Job: Please rewrite the records below as a numbered list, omitting any blank lines.

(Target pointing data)
_ _ _ _ _ _ _

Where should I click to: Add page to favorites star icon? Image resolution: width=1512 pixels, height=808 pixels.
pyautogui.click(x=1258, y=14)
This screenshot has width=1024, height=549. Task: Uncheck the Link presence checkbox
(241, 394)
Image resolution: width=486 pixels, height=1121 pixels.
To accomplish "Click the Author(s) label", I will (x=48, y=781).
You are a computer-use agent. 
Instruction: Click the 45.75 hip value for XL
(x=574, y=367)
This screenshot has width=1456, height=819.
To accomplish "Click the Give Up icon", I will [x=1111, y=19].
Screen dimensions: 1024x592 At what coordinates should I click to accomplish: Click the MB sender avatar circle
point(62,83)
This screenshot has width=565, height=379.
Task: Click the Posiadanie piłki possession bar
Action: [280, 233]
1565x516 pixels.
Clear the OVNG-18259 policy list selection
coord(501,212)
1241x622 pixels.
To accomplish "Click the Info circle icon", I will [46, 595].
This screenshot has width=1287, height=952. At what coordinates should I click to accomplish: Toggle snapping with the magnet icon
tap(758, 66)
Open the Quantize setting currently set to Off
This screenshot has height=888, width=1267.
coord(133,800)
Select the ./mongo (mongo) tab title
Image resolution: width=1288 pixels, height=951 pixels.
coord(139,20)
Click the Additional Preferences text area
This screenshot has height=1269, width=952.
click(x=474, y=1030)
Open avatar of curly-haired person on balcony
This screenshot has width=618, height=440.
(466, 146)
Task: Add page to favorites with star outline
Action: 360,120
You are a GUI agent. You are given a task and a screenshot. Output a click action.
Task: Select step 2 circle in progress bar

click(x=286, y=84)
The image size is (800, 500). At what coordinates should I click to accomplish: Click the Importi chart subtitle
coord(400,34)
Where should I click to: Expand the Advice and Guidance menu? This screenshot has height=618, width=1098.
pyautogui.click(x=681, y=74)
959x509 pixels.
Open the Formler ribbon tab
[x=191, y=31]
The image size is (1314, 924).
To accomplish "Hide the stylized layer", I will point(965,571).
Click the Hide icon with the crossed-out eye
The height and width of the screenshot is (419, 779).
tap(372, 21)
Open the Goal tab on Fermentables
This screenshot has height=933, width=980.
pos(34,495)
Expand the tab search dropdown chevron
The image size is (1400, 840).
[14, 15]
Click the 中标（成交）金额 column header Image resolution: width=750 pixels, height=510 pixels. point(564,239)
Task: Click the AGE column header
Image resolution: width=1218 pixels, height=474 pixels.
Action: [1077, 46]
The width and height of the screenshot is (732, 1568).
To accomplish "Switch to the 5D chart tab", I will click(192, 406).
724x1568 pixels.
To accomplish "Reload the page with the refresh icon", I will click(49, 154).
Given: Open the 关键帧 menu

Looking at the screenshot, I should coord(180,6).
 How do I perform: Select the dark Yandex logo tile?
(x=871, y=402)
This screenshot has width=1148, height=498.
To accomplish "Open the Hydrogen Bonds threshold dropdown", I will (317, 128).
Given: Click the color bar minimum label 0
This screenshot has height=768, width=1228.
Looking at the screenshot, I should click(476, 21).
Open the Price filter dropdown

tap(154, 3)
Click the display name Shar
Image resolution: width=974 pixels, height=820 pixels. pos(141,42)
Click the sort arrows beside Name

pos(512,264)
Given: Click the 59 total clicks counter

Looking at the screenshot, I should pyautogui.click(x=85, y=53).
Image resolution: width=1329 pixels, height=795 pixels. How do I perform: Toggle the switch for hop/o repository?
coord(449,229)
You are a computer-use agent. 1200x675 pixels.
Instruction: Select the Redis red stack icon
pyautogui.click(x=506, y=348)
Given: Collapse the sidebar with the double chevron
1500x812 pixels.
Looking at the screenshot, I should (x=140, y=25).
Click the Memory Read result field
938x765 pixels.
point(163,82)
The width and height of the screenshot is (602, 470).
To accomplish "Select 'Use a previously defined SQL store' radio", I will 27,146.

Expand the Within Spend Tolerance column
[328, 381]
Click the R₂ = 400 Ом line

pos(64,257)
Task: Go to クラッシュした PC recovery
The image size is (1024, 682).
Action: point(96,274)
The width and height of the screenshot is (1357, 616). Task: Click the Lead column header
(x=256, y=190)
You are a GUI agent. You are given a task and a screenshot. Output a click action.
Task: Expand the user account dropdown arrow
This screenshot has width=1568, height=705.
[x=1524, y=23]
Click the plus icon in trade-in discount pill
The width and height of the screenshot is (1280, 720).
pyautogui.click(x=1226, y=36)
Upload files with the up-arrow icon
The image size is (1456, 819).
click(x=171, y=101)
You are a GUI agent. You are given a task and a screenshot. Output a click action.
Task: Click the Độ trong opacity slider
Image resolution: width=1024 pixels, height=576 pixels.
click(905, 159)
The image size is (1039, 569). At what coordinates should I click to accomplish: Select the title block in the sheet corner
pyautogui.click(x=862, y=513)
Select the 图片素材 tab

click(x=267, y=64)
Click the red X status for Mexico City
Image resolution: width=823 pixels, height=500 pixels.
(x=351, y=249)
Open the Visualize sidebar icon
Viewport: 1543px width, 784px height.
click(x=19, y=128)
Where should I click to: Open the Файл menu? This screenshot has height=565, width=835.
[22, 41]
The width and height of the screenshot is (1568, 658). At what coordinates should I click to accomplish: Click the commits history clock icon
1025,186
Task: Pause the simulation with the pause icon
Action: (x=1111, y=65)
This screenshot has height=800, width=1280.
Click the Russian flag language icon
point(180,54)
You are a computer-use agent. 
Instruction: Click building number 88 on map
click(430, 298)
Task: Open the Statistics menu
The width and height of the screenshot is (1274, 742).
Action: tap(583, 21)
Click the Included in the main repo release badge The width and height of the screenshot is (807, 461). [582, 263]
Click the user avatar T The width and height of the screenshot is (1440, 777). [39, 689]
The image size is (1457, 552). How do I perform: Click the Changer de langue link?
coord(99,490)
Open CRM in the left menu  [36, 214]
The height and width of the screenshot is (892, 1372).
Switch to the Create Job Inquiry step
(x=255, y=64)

_ _ _ _ _ _ _

Task answer:
1. Where should I click to: Add page to favorites star icon? Image resolution: width=1512 pixels, height=808 pixels.
2. pyautogui.click(x=1258, y=14)
3. This screenshot has width=1024, height=549. Task: Uncheck the Link presence checkbox
4. (241, 394)
5. Image resolution: width=486 pixels, height=1121 pixels.
6. To accomplish "Click the Author(s) label", I will (x=48, y=781).
7. You are a computer-use agent. 
8. Instruction: Click the 45.75 hip value for XL
9. (x=574, y=367)
10. This screenshot has width=1456, height=819.
11. To accomplish "Click the Give Up icon", I will [x=1111, y=19].
12. Screen dimensions: 1024x592 At what coordinates should I click to accomplish: Click the MB sender avatar circle
13. point(62,83)
14. This screenshot has width=565, height=379.
15. Task: Click the Posiadanie piłki possession bar
16. Action: [280, 233]
17. 1565x516 pixels.
18. Clear the OVNG-18259 policy list selection
19. coord(501,212)
20. 1241x622 pixels.
21. To accomplish "Click the Info circle icon", I will [46, 595].
22. This screenshot has width=1287, height=952. At what coordinates should I click to accomplish: Toggle snapping with the magnet icon
23. tap(758, 66)
24. Open the Quantize setting currently set to Off
25. This screenshot has height=888, width=1267.
26. coord(133,800)
27. Select the ./mongo (mongo) tab title
28. Image resolution: width=1288 pixels, height=951 pixels.
29. coord(139,20)
30. Click the Additional Preferences text area
31. This screenshot has height=1269, width=952.
32. click(x=474, y=1030)
33. Open avatar of curly-haired person on balcony
34. This screenshot has width=618, height=440.
35. (466, 146)
36. Task: Add page to favorites with star outline
37. Action: 360,120
38. You are a GUI agent. You are given a task and a screenshot. Output a click action.
39. Task: Select step 2 circle in progress bar
40. click(x=286, y=84)
41. The image size is (800, 500). At what coordinates should I click to accomplish: Click the Importi chart subtitle
42. coord(400,34)
43. Where should I click to: Expand the Advice and Guidance menu? This screenshot has height=618, width=1098.
44. pyautogui.click(x=681, y=74)
45. 959x509 pixels.
46. Open the Formler ribbon tab
47. [x=191, y=31]
48. The image size is (1314, 924).
49. To accomplish "Hide the stylized layer", I will point(965,571).
50. Click the Hide icon with the crossed-out eye
51. The height and width of the screenshot is (419, 779).
52. tap(372, 21)
53. Open the Goal tab on Fermentables
54. This screenshot has height=933, width=980.
55. pos(34,495)
56. Expand the tab search dropdown chevron
57. The image size is (1400, 840).
58. [14, 15]
59. Click the 中标（成交）金额 column header Image resolution: width=750 pixels, height=510 pixels. point(564,239)
60. Task: Click the AGE column header
61. Image resolution: width=1218 pixels, height=474 pixels.
62. Action: [1077, 46]
63. The width and height of the screenshot is (732, 1568).
64. To accomplish "Switch to the 5D chart tab", I will click(192, 406).
65. 724x1568 pixels.
66. To accomplish "Reload the page with the refresh icon", I will click(49, 154).
67. Given: Open the 关键帧 menu
68. Looking at the screenshot, I should coord(180,6).
69.  How do I perform: Select the dark Yandex logo tile?
70. (x=871, y=402)
71. This screenshot has width=1148, height=498.
72. To accomplish "Open the Hydrogen Bonds threshold dropdown", I will (317, 128).
73. Given: Click the color bar minimum label 0
74. This screenshot has height=768, width=1228.
75. Looking at the screenshot, I should click(476, 21).
76. Open the Price filter dropdown
77. tap(154, 3)
78. Click the display name Shar
79. Image resolution: width=974 pixels, height=820 pixels. pos(141,42)
80. Click the sort arrows beside Name
81. pos(512,264)
82. Given: Click the 59 total clicks counter
83. Looking at the screenshot, I should pyautogui.click(x=85, y=53).
84. Image resolution: width=1329 pixels, height=795 pixels. How do I perform: Toggle the switch for hop/o repository?
85. coord(449,229)
86. You are a computer-use agent. 1200x675 pixels.
87. Instruction: Select the Redis red stack icon
88. pyautogui.click(x=506, y=348)
89. Given: Collapse the sidebar with the double chevron
90. 1500x812 pixels.
91. Looking at the screenshot, I should (x=140, y=25).
92. Click the Memory Read result field
93. 938x765 pixels.
94. point(163,82)
95. The width and height of the screenshot is (602, 470).
96. To accomplish "Select 'Use a previously defined SQL store' radio", I will 27,146.
97. Expand the Within Spend Tolerance column
98. [328, 381]
99. Click the R₂ = 400 Ом line
100. pos(64,257)
101. Task: Go to クラッシュした PC recovery
102. The image size is (1024, 682).
103. Action: point(96,274)
104. The width and height of the screenshot is (1357, 616). Task: Click the Lead column header
105. (x=256, y=190)
106. You are a GUI agent. You are given a task and a screenshot. Output a click action.
107. Task: Expand the user account dropdown arrow
108. This screenshot has width=1568, height=705.
109. [x=1524, y=23]
110. Click the plus icon in trade-in discount pill
111. The width and height of the screenshot is (1280, 720).
112. pyautogui.click(x=1226, y=36)
113. Upload files with the up-arrow icon
114. The image size is (1456, 819).
115. click(x=171, y=101)
116. You are a GUI agent. You are given a task and a screenshot. Output a click action.
117. Task: Click the Độ trong opacity slider
118. Image resolution: width=1024 pixels, height=576 pixels.
119. click(905, 159)
120. The image size is (1039, 569). At what coordinates should I click to accomplish: Select the title block in the sheet corner
121. pyautogui.click(x=862, y=513)
122. Select the 图片素材 tab
123. click(x=267, y=64)
124. Click the red X status for Mexico City
125. Image resolution: width=823 pixels, height=500 pixels.
126. (x=351, y=249)
127. Open the Visualize sidebar icon
128. Viewport: 1543px width, 784px height.
129. click(x=19, y=128)
130. Where should I click to: Open the Файл menu? This screenshot has height=565, width=835.
131. [22, 41]
132. The width and height of the screenshot is (1568, 658). At what coordinates should I click to accomplish: Click the commits history clock icon
133. 1025,186
134. Task: Pause the simulation with the pause icon
135. Action: (x=1111, y=65)
136. This screenshot has height=800, width=1280.
137. Click the Russian flag language icon
138. point(180,54)
139. You are a computer-use agent. 
140. Instruction: Click building number 88 on map
141. click(430, 298)
142. Task: Open the Statistics menu
143. The width and height of the screenshot is (1274, 742).
144. Action: tap(583, 21)
145. Click the Included in the main repo release badge The width and height of the screenshot is (807, 461). [582, 263]
146. Click the user avatar T The width and height of the screenshot is (1440, 777). [39, 689]
147. The image size is (1457, 552). How do I perform: Click the Changer de langue link?
148. coord(99,490)
149. Open CRM in the left menu  [36, 214]
150. The height and width of the screenshot is (892, 1372).
151. Switch to the Create Job Inquiry step
152. (x=255, y=64)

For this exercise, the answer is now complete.